**REQUIREMENT**
Where a line in the material below has the string "computer", please report it.

--- PROVIDED ENTRIES Enclosed Below ---

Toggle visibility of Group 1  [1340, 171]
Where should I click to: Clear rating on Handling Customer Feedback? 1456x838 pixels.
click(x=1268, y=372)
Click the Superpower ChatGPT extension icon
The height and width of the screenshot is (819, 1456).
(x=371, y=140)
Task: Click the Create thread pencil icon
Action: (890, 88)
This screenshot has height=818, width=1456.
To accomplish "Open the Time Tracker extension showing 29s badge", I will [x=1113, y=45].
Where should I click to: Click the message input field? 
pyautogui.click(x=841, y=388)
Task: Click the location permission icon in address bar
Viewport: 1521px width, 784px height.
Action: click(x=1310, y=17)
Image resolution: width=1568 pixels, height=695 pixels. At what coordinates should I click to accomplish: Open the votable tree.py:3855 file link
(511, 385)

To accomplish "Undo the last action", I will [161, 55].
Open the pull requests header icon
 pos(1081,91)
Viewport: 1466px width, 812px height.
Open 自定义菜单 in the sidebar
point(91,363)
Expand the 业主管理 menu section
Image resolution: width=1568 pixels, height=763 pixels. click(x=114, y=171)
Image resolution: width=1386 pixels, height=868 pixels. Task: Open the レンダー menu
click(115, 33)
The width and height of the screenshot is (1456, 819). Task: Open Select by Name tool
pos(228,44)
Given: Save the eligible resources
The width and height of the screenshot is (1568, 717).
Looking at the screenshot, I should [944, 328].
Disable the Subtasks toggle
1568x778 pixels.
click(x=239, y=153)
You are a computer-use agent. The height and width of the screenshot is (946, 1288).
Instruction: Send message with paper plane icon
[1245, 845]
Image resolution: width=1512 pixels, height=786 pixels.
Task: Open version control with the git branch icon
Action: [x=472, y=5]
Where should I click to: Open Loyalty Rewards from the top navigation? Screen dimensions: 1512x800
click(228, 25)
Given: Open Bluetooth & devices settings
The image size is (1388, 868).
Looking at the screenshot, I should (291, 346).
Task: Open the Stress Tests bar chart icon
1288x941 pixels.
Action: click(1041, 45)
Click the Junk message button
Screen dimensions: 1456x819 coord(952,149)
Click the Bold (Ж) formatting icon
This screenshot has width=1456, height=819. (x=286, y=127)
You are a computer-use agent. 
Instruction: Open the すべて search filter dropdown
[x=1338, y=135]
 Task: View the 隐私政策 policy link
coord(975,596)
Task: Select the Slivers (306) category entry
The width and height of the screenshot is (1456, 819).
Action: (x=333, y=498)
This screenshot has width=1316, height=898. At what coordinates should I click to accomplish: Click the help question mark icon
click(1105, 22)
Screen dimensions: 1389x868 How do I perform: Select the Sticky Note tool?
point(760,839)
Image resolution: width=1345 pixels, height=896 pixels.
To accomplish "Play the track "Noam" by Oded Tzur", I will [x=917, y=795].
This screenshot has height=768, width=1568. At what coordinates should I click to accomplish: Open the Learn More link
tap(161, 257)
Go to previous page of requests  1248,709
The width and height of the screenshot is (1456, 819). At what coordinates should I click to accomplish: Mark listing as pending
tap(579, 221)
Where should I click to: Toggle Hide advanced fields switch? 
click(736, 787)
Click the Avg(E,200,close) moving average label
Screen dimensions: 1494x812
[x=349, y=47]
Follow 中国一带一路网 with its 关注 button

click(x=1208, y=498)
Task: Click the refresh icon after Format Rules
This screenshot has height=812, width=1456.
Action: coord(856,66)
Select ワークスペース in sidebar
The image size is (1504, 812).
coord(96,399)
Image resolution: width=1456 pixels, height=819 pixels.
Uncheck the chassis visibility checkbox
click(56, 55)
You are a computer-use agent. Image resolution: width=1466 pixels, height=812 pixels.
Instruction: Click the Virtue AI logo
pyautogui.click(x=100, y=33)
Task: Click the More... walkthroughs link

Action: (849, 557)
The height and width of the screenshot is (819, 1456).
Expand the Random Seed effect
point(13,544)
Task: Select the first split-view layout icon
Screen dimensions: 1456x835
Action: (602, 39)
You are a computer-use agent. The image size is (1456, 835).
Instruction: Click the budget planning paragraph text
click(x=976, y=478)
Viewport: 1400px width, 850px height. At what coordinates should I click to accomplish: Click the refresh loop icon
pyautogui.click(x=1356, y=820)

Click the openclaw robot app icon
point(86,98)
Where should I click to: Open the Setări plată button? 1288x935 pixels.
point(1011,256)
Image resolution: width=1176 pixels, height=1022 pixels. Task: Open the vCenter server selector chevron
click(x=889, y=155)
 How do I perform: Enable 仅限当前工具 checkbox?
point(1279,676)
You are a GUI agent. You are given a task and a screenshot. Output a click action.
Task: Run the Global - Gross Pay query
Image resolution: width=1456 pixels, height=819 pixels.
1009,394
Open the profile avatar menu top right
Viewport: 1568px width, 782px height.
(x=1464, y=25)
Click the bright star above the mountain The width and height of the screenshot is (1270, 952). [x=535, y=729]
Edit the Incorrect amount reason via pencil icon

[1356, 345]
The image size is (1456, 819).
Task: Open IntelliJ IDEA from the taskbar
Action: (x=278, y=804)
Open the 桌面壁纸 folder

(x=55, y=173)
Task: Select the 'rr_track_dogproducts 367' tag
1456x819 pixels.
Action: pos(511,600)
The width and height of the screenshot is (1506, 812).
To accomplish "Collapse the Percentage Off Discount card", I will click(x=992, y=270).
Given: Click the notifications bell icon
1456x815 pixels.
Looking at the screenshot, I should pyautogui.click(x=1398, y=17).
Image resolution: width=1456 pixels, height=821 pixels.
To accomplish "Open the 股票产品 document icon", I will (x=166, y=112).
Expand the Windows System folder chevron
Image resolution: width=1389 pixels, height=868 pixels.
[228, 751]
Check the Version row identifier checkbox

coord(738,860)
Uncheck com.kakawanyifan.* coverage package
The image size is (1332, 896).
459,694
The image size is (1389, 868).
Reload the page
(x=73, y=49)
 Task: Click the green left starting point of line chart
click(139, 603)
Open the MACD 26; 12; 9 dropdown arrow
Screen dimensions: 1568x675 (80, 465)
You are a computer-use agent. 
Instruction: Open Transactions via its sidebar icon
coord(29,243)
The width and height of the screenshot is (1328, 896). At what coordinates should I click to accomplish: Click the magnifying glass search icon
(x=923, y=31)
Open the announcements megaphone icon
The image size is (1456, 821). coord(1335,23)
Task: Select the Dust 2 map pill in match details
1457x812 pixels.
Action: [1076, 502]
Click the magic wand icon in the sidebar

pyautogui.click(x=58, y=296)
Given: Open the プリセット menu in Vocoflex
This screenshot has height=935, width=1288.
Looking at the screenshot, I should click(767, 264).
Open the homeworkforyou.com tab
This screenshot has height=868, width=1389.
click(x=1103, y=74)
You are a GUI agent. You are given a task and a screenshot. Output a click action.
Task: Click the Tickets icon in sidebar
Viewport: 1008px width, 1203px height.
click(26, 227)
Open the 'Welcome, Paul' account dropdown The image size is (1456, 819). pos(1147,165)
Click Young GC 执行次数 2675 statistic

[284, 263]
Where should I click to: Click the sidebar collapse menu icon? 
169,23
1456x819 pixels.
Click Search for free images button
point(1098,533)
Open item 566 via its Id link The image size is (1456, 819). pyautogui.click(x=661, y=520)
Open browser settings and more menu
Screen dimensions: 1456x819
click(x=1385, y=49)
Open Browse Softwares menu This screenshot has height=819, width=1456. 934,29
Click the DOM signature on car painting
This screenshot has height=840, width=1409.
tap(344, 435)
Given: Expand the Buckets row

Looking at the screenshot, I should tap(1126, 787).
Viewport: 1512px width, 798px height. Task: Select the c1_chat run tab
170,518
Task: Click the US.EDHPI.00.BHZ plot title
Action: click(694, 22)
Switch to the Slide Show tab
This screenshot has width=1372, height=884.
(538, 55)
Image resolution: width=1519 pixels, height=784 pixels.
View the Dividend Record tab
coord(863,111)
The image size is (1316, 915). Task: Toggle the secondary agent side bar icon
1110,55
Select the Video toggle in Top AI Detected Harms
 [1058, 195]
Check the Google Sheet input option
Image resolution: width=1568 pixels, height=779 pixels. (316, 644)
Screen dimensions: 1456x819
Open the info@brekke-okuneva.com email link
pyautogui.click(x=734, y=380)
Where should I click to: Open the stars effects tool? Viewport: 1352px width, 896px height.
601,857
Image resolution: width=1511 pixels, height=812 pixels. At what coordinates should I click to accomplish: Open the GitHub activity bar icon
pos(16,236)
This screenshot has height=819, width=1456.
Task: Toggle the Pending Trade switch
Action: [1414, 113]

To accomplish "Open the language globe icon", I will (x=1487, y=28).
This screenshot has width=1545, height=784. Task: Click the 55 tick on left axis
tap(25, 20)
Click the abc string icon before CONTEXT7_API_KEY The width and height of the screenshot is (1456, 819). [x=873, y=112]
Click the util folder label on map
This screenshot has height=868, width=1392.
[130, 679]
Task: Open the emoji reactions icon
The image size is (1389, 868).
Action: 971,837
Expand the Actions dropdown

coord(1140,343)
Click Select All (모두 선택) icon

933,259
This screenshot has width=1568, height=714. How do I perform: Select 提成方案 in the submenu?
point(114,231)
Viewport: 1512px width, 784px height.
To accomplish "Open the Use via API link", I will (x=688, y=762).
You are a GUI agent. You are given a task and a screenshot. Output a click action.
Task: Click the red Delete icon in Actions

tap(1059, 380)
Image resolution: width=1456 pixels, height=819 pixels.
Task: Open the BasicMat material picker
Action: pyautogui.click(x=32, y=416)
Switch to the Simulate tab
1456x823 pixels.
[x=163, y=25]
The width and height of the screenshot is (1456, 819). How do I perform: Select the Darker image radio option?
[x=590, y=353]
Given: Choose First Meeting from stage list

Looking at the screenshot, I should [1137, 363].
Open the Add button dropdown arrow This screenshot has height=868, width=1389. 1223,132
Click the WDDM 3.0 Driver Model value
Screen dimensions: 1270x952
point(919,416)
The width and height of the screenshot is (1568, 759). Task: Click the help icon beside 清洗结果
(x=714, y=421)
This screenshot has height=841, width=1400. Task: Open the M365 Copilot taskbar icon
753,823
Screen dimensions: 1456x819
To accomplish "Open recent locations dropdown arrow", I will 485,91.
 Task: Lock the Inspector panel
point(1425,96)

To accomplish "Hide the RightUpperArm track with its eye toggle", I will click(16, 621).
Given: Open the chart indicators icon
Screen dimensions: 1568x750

--- End of Enclosed PROVIDED ENTRIES ---

**ANSWER SPACE**
You are a computer-use agent. The height and width of the screenshot is (946, 1288).
You are a computer-use agent. 
You are a computer-use agent. Image resolution: width=1466 pixels, height=812 pixels.
You are a computer-use agent. The image size is (1456, 835).
You are a computer-use agent. 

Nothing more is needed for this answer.